[PROBLEM DETAILS] Please reproduce the listing below verbatim, from the line containing "Open Martin Gschwentner user menu" down to the line containing "[x=728, y=40]", both included. Leave the pictures out of your answer.

# RECORD LIST start

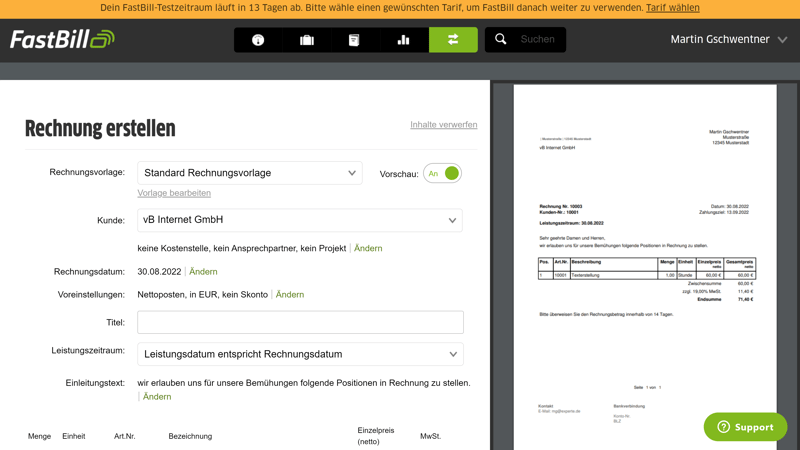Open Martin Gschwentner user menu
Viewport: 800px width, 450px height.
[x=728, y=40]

# RECORD LIST end
# RECORD LIST start

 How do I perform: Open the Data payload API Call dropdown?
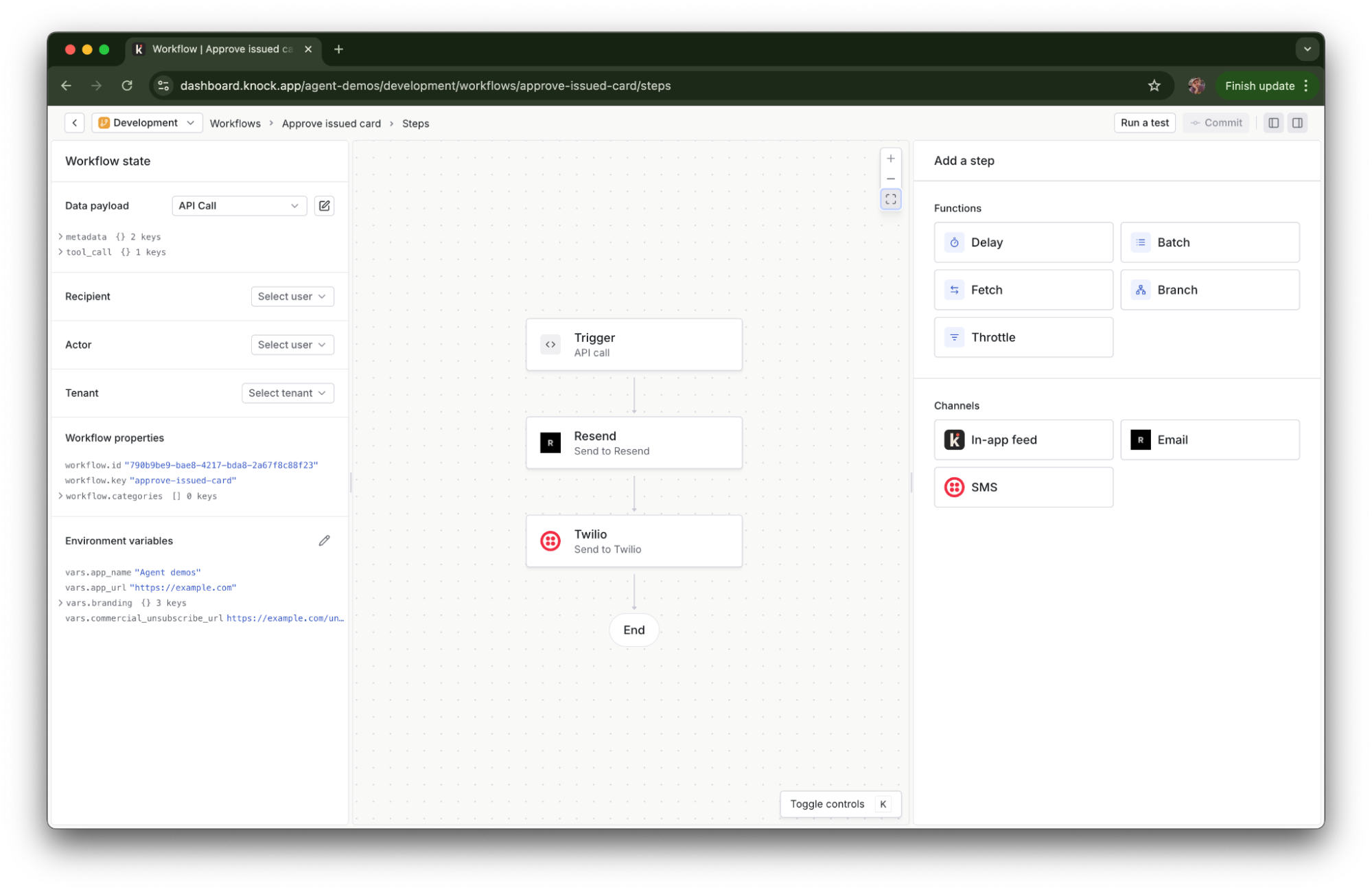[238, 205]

# RECORD LIST end

[FULL OUTPUT]
Open Martin Gschwentner user menu
Viewport: 800px width, 450px height.
[x=728, y=40]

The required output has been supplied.